An obvious question is: shouldn’t this be what the Chief Information Officer (CIO) should do? Perhaps, but the reality in most organizations is that the CIO is focused on the technology and operations that support the organizational data needs. This by itself is an enormous challenge. Most CIOs are very good consultative partners with regards to how technology can support business operations.However, the true ownership and stewardship of data and information rests on the business side of the house, not with the technologists.

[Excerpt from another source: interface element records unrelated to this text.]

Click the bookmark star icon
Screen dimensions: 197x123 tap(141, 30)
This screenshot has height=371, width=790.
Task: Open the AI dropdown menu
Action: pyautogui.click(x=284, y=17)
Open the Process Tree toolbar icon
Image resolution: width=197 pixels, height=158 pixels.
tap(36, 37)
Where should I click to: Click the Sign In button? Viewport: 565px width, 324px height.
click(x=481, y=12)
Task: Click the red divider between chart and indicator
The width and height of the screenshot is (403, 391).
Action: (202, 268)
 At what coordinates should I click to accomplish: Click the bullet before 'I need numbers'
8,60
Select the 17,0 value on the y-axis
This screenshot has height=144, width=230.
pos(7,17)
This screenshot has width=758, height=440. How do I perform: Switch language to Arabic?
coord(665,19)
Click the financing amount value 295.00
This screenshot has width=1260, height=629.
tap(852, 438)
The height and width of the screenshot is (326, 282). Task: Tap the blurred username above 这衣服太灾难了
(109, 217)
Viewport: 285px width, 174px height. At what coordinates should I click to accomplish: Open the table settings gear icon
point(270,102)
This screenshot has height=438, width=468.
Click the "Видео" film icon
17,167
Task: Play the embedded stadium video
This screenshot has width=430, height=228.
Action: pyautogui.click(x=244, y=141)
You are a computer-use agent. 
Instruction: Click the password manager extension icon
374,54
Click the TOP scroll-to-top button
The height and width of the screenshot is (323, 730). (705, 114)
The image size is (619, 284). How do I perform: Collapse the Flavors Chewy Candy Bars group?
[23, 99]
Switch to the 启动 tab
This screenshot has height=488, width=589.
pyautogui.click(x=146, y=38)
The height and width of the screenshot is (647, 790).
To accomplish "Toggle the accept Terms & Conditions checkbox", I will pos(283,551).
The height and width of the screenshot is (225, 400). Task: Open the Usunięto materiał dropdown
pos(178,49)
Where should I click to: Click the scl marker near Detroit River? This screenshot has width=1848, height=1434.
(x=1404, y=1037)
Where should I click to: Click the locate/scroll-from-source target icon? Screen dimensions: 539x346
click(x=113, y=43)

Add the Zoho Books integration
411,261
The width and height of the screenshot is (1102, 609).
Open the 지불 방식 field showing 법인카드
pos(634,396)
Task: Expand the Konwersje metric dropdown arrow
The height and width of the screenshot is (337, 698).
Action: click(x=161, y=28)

Therefore, the executive suite needs someone who can oversee the strategic business application of its information assets enterprise-wide. Someone who advocates for information; who can facilitate cross-departmental discussions about information; who’s responsibility it is to optimize existing information assets, to identify information gaps, and to work with units to acquire needed data (structured and unstructured); someone who build the trust and partnerships across the organization (chief diplomatic officer? – more on this in a future post); and, someone who can set organizational standards and policies for enterprise information management to improve quality, accuracy, and usability of critical core data assets. These are at the center of a CDO’s responsibilities.

I think that over the next decade, we will see much great interest in and a maturing of the role of the Chief Data Officer in the same way we’ve seen the Chief Information Officer, Chief Strategy Officer, or Chief Information Security Officer roles mature.